Record set »
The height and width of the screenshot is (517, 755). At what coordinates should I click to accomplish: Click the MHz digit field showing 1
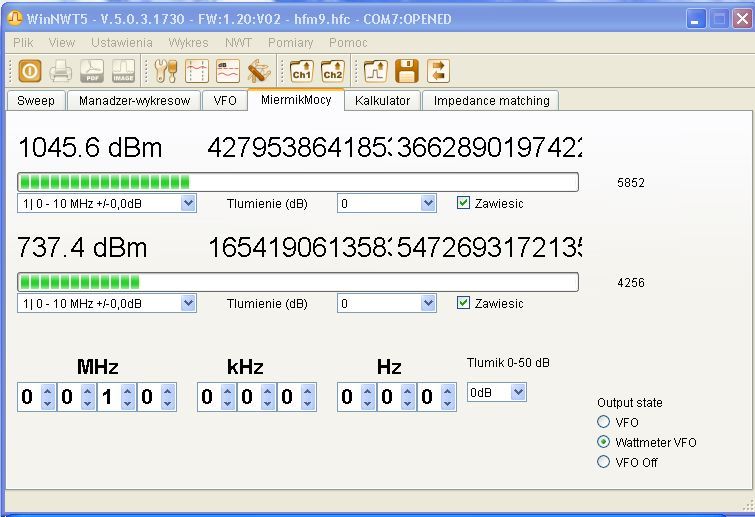(107, 398)
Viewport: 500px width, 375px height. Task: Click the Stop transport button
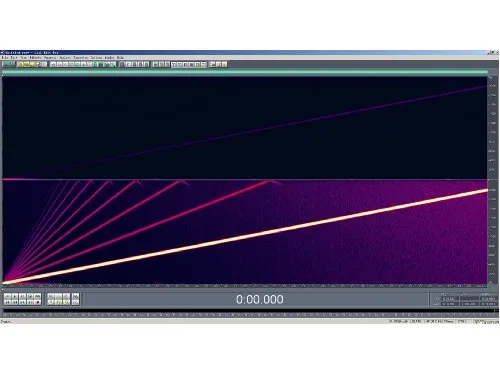(x=7, y=296)
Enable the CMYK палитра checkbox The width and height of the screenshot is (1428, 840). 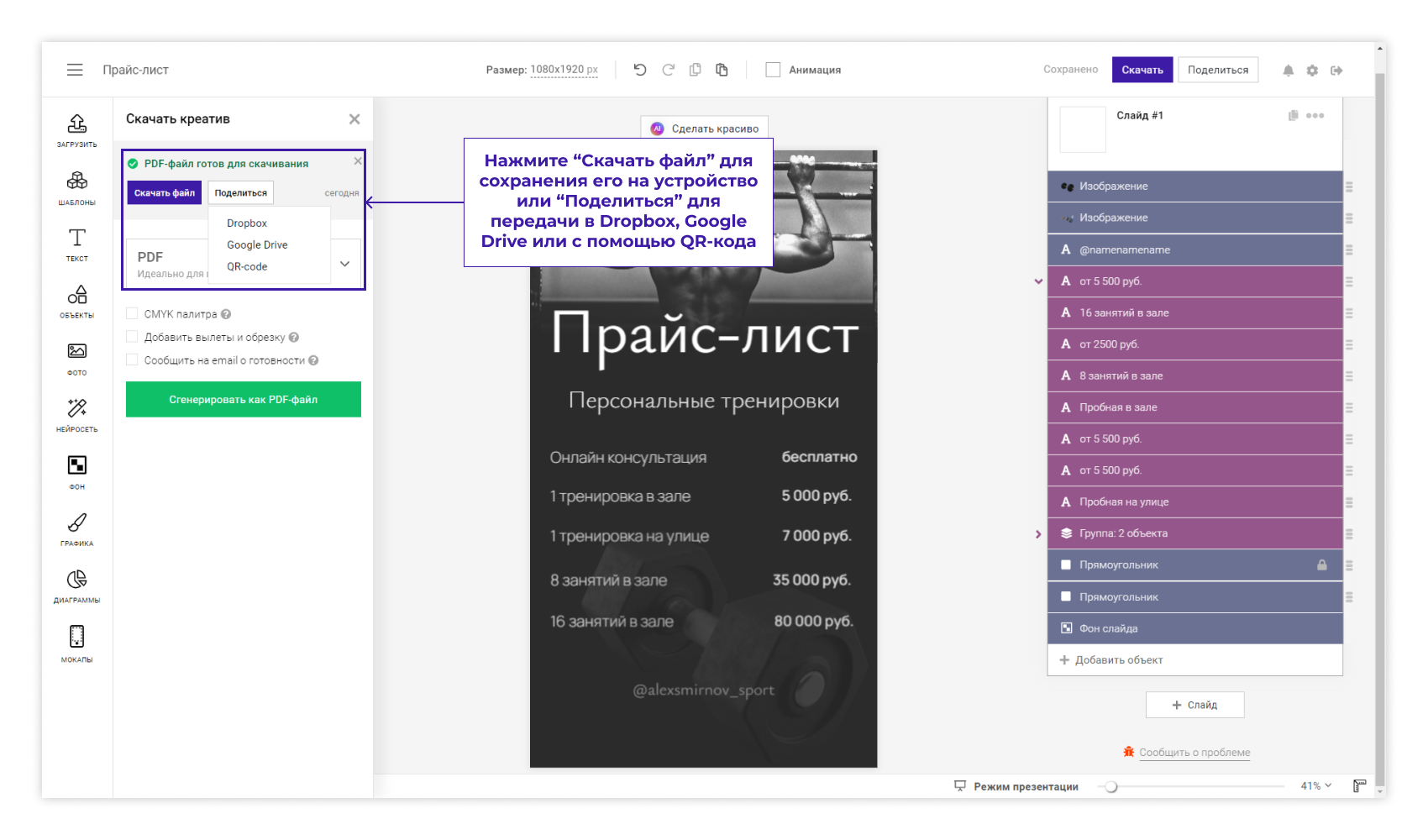click(x=132, y=314)
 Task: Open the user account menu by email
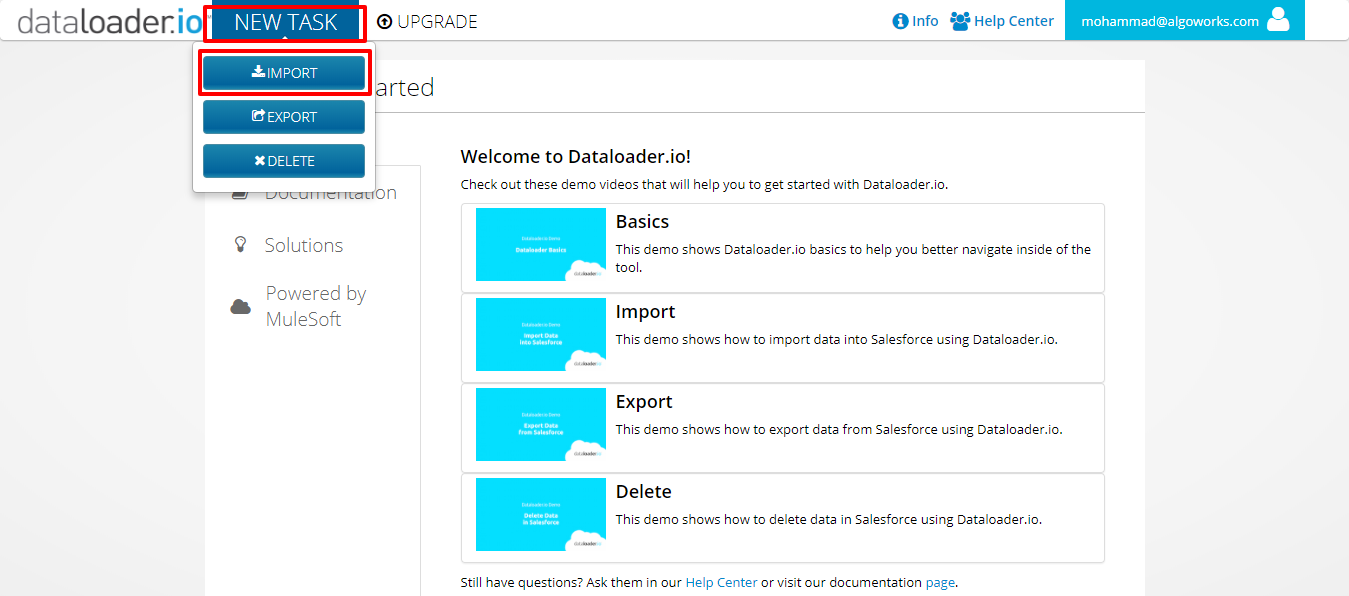(x=1170, y=21)
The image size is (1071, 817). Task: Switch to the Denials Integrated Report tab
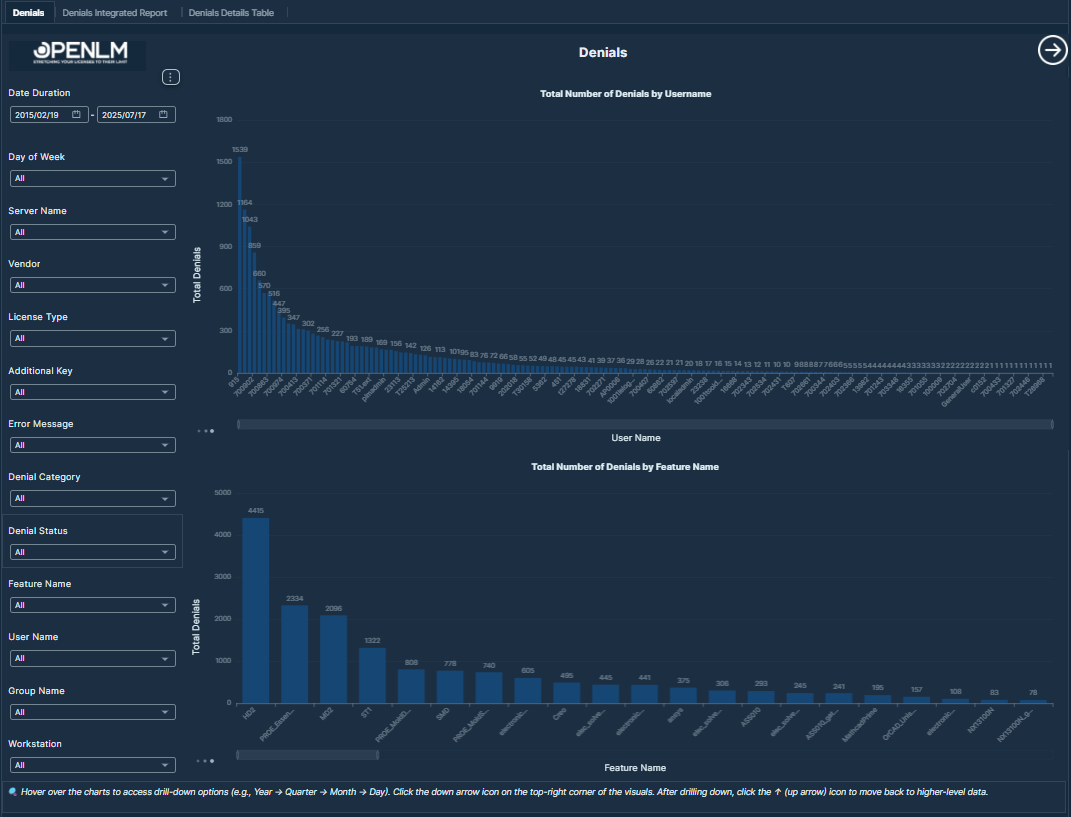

Exercise prompt » Print only the lines from the line that contains "Task: Open the user account menu by email" to the final line of the data, inclusive. Pictures stay out.

Task result »
 Task: Open the user account menu by email
(x=1170, y=21)
The image size is (1071, 817). Task: Switch to the Denials Integrated Report tab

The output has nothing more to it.